• _Assigned task_
Every line of the listing below from the one with "Task: Open the Tools menu" up to and including the one with "This screenshot has height=580, width=672." should be retyped exactly, and nothing else; pictures are not part of the copy.

------ Recorded data ------

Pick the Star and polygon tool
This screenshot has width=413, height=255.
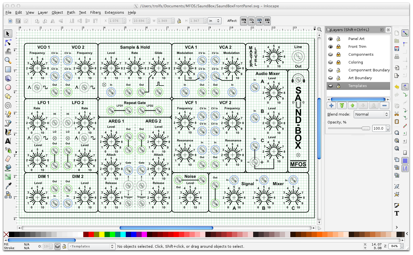pos(8,96)
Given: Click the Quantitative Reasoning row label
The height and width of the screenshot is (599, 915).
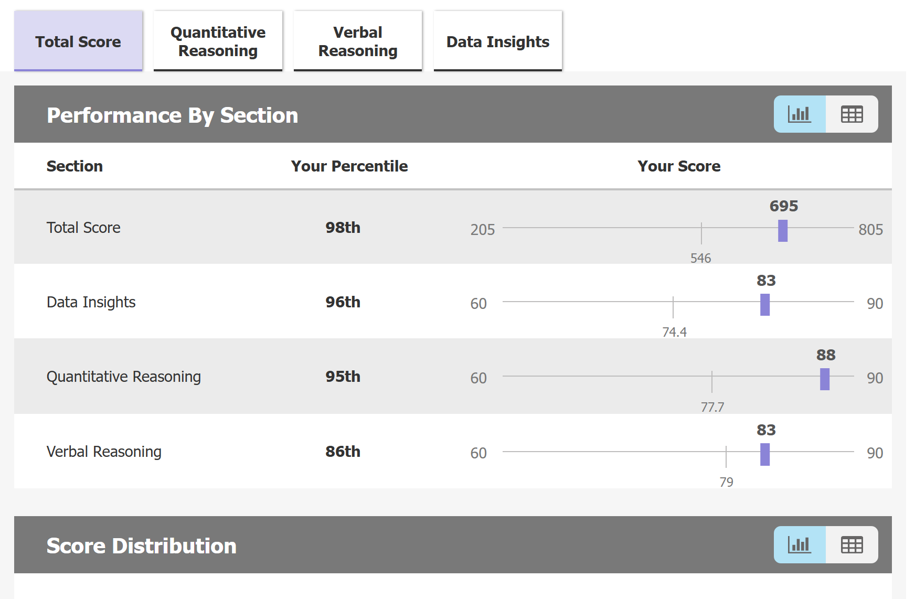Looking at the screenshot, I should (124, 377).
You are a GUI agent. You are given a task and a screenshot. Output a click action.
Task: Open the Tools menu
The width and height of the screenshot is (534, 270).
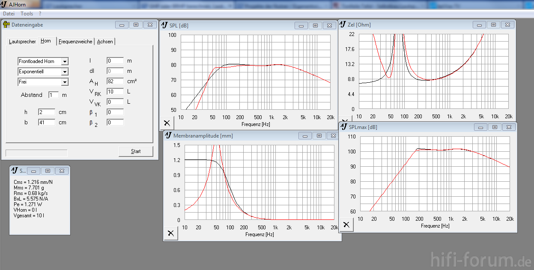pyautogui.click(x=27, y=14)
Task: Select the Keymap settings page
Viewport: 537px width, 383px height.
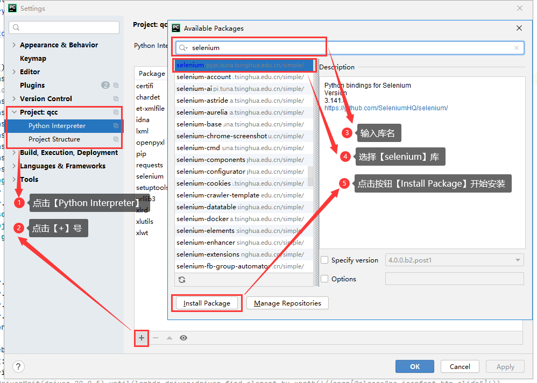Action: coord(33,59)
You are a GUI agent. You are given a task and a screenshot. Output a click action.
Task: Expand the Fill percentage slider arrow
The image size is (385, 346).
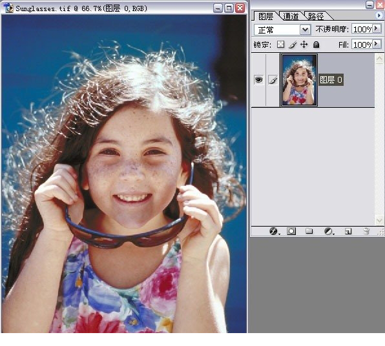coord(377,45)
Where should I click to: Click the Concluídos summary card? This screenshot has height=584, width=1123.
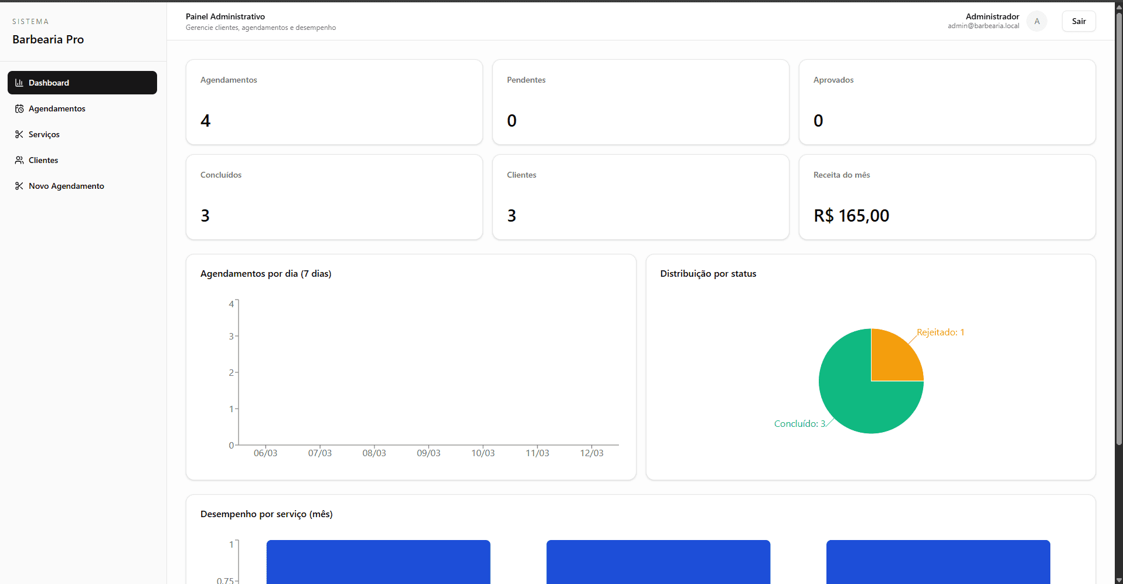334,197
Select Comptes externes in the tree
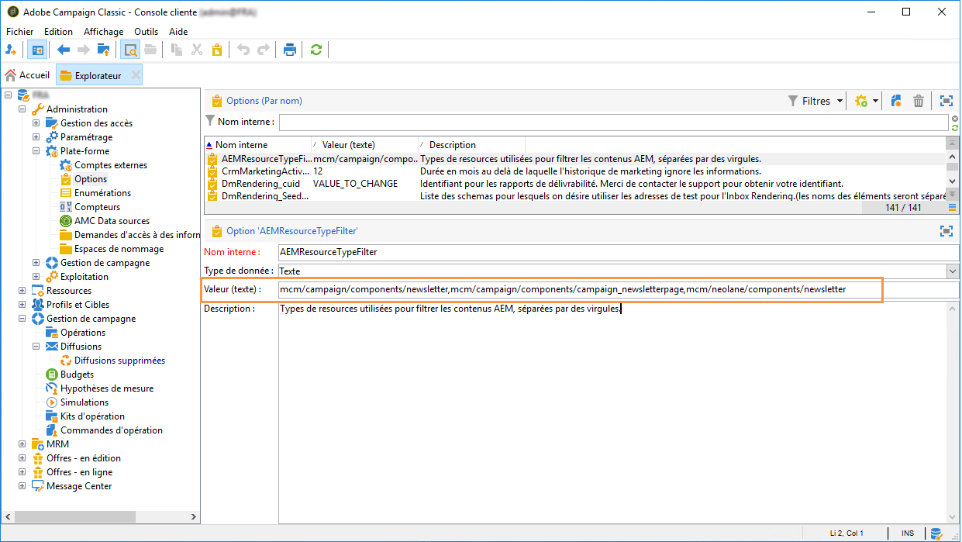This screenshot has width=962, height=542. pyautogui.click(x=110, y=165)
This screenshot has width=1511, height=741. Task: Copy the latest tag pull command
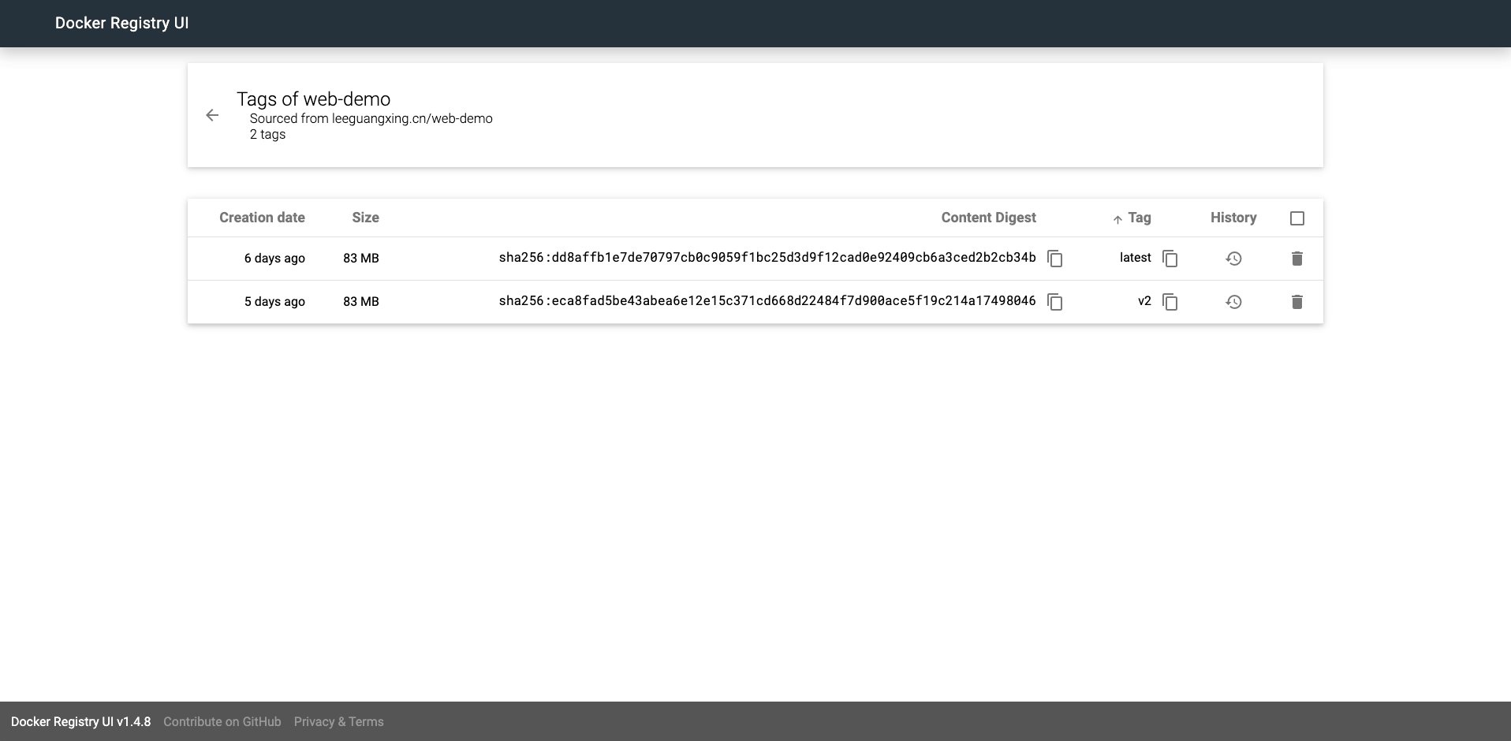point(1170,259)
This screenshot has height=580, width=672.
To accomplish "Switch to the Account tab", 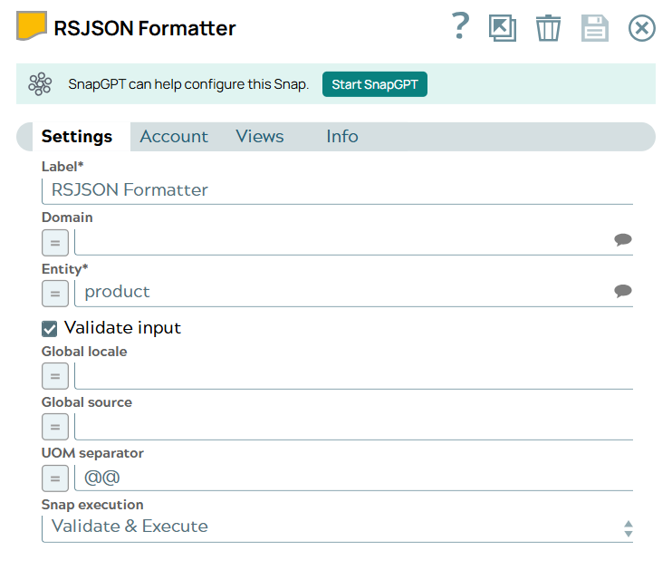I will [x=174, y=136].
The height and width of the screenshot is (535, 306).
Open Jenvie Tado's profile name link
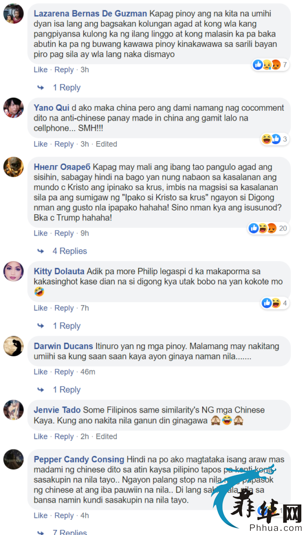coord(57,410)
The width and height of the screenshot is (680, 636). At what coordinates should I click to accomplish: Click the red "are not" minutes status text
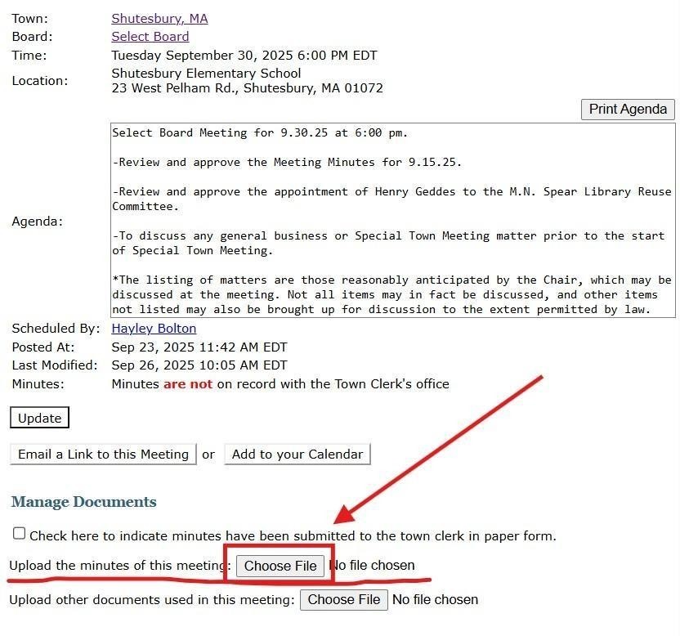coord(187,384)
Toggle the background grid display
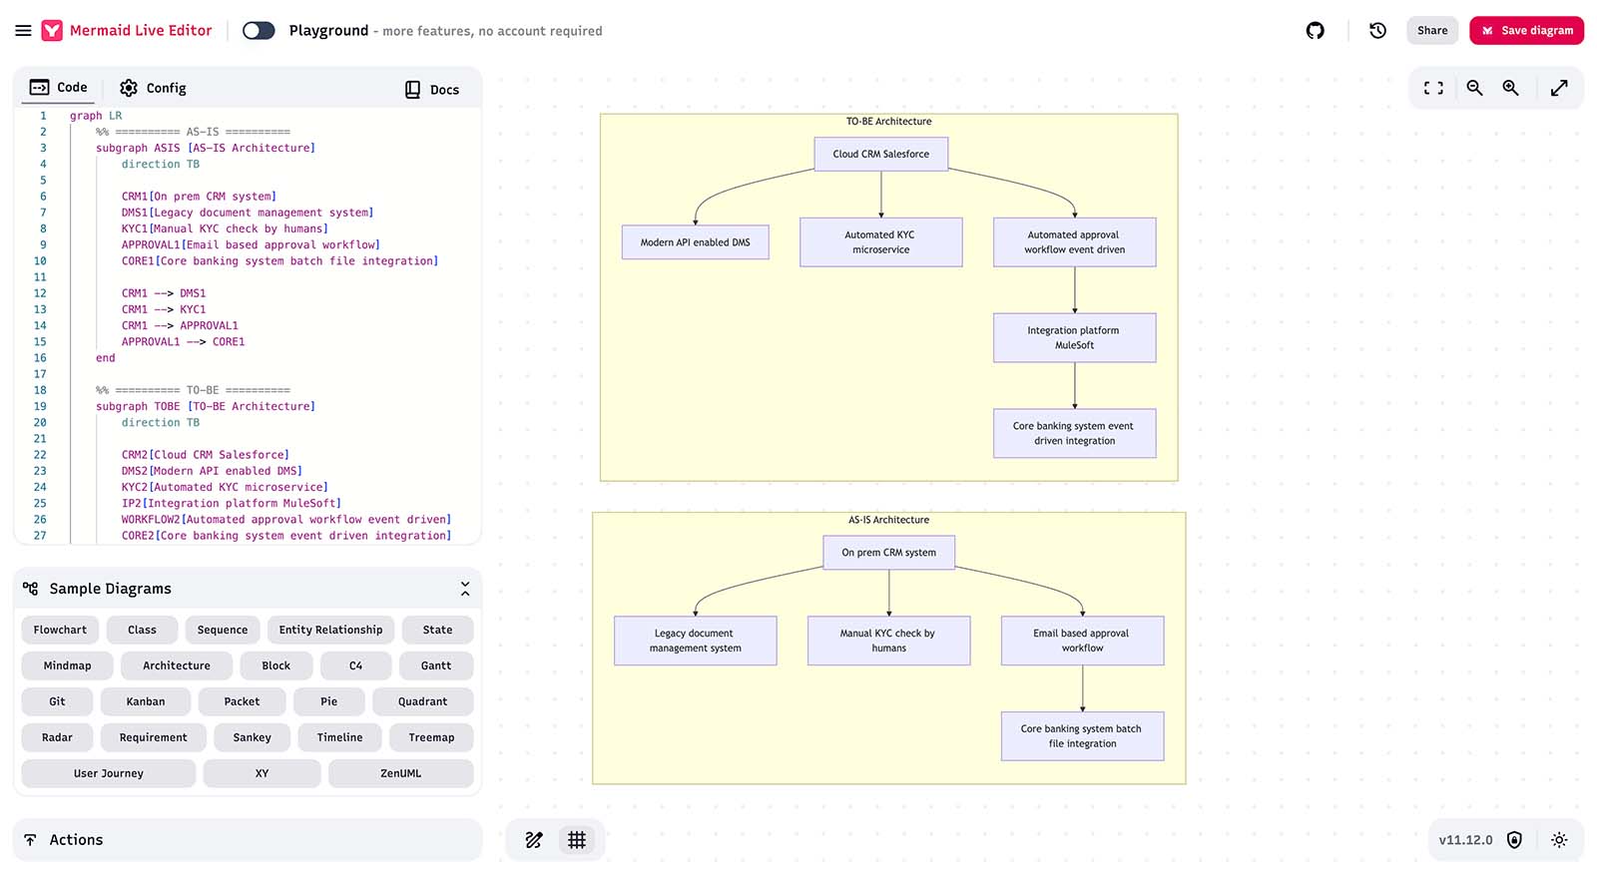This screenshot has width=1597, height=874. coord(577,840)

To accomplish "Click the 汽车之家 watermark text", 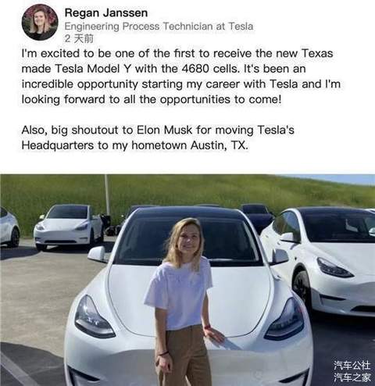I will coord(352,377).
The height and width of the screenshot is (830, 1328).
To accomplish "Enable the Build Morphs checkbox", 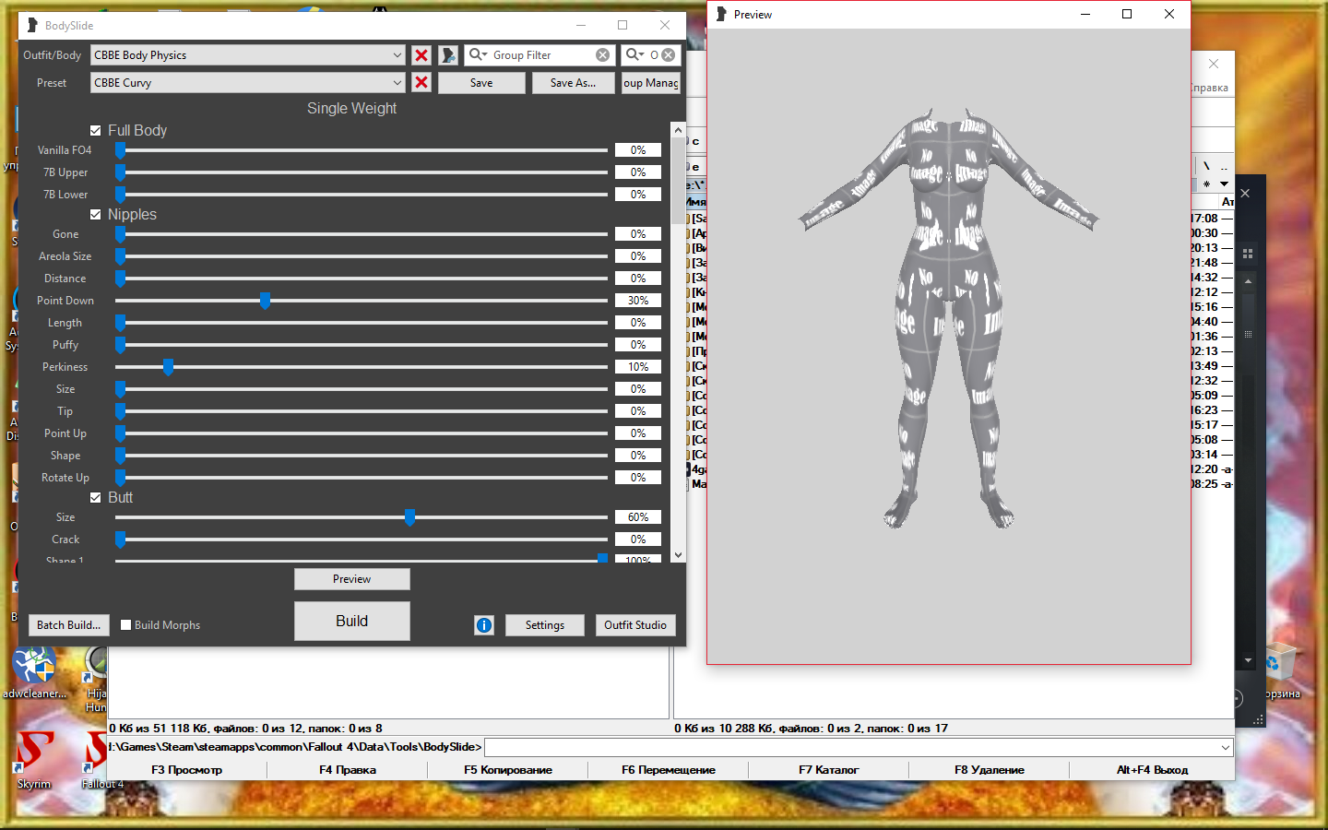I will pyautogui.click(x=126, y=625).
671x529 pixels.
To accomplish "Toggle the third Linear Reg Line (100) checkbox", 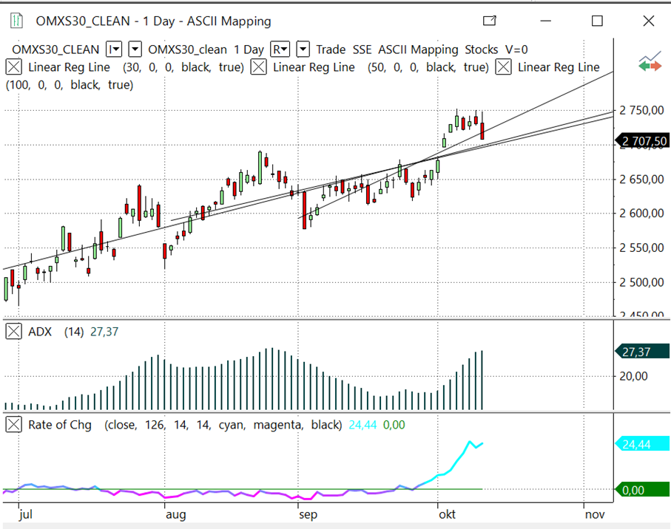I will coord(503,67).
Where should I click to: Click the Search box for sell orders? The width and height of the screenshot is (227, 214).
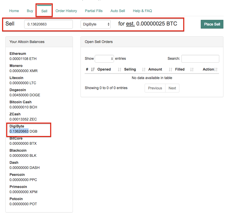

------

• _Answer box_
Task: Open the Tools menu
The width and height of the screenshot is (534, 270).
pyautogui.click(x=27, y=14)
Task: Select the Keymap settings page
Viewport: 537px width, 383px height.
Action: coord(33,59)
You are a GUI agent. You are given a task and a screenshot. Output a click action.
Task: Expand the Fill percentage slider arrow
The image size is (385, 346).
coord(377,45)
Where should I click to: Click the Concluídos summary card? This screenshot has height=584, width=1123.
334,197
Select Comptes externes in the tree
This screenshot has width=962, height=542. pyautogui.click(x=110, y=165)
This screenshot has width=1511, height=741. Task: Copy the latest tag pull command
point(1170,259)
This screenshot has height=580, width=672.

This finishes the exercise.